Nickel-Based Catalysis for Carbonyl and Imine Hydrosilylation

Abstract

The amine functional group constitutes an essential component of agrochemical, biological and pharmaceutical compounds: amino acids, vitamins and commonly used analgesics. Various methods have been reported in the literature for the synthesis of amines which includes reductive amination of carbonyl derivatives with primary amines, but it often requires extreme reaction conditions to carry out the conversion. Another method to make amines is metal catalyzed reduction of the amide group, but it bears limited scope due to lower electrophilicity at the carbonyl group.

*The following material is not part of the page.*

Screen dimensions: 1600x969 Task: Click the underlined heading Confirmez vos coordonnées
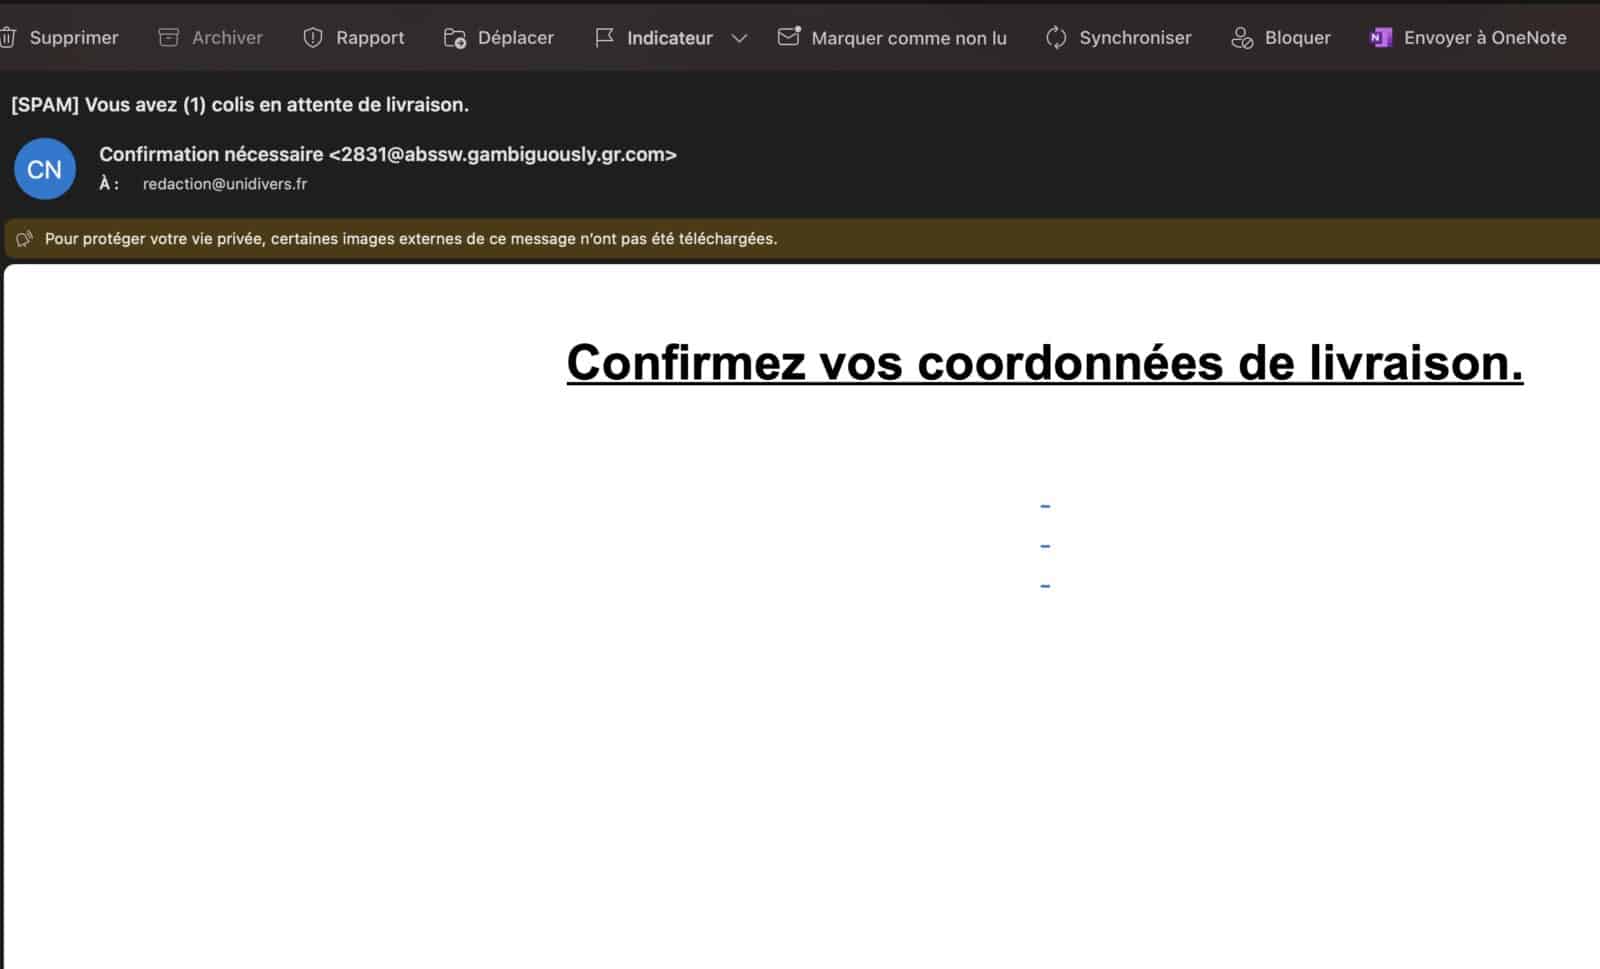pos(1044,362)
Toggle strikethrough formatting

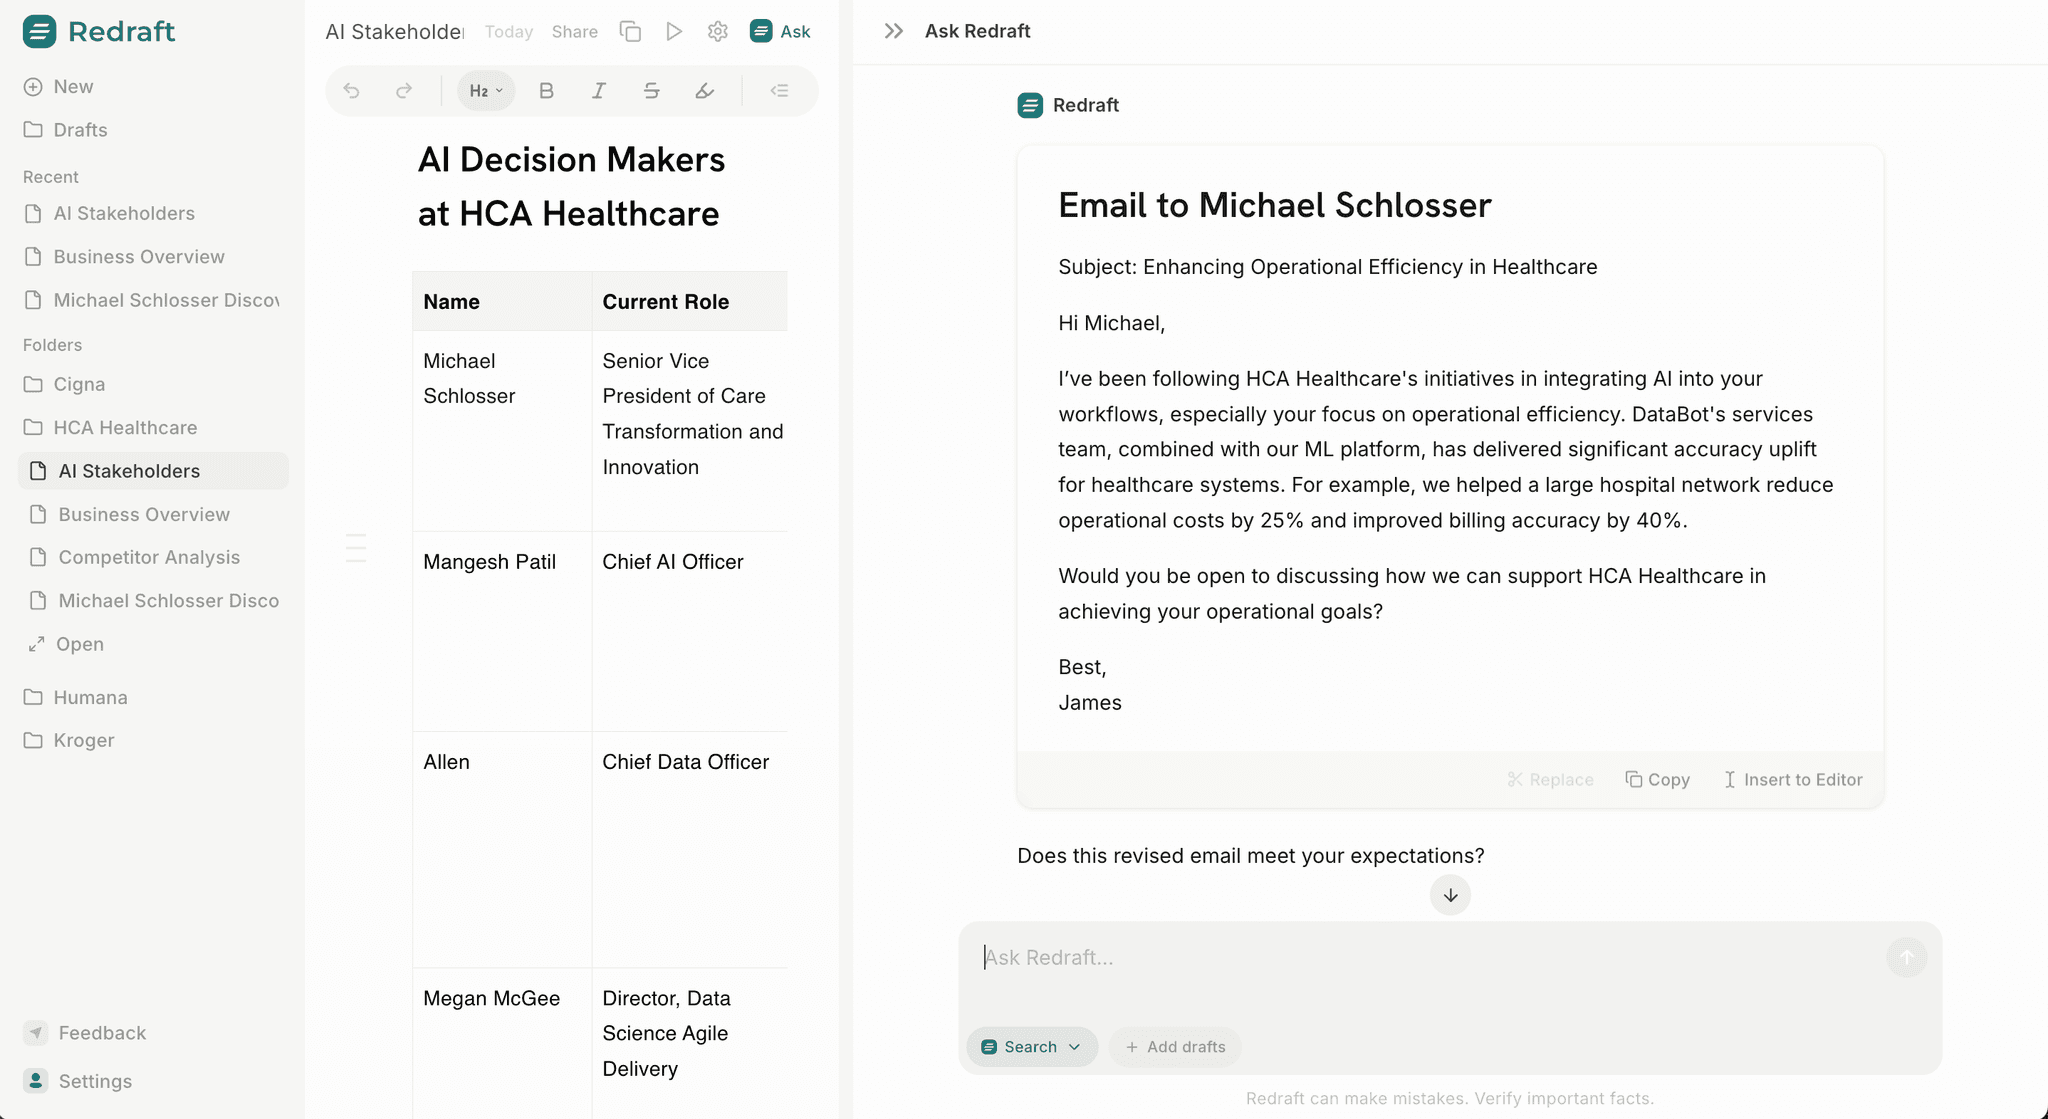(x=651, y=91)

An easy, direct and efficient method is metal catalyzed reduction of imines. This includes hydrosilylation as an efficient method which creates a convenient pathway for hydrogen transfer from readily available silanes via the metal catalyst to the substrate. The effective one-step reduction of carbonyl, as well as protection of alcohol, can be achieved by metal-catalyzed hydrosilylation rather than conventional tedious two-step method of first reducing the carbonyl and then protecting the alcohol. In chapter 1, a short overview of different methods for amine and alcohol synthesis from respective imines and carbonyl, hydrosilylation and its advantage, synthesis of NacNac ligand, and its Ni complex has been discussed. In chapter 2, Hydrosilylation of carbonyl and imine using Ni- NacNac catalyst, plausible mechanism and substrate sope have been discussed. Also, Alcohol dehydrogenation using Ni(Azo) 2 and other attempted projects which includes, C–H activation via single electron transfer using PLY ligand; pyridine catalyzed C–H activation has been discussed.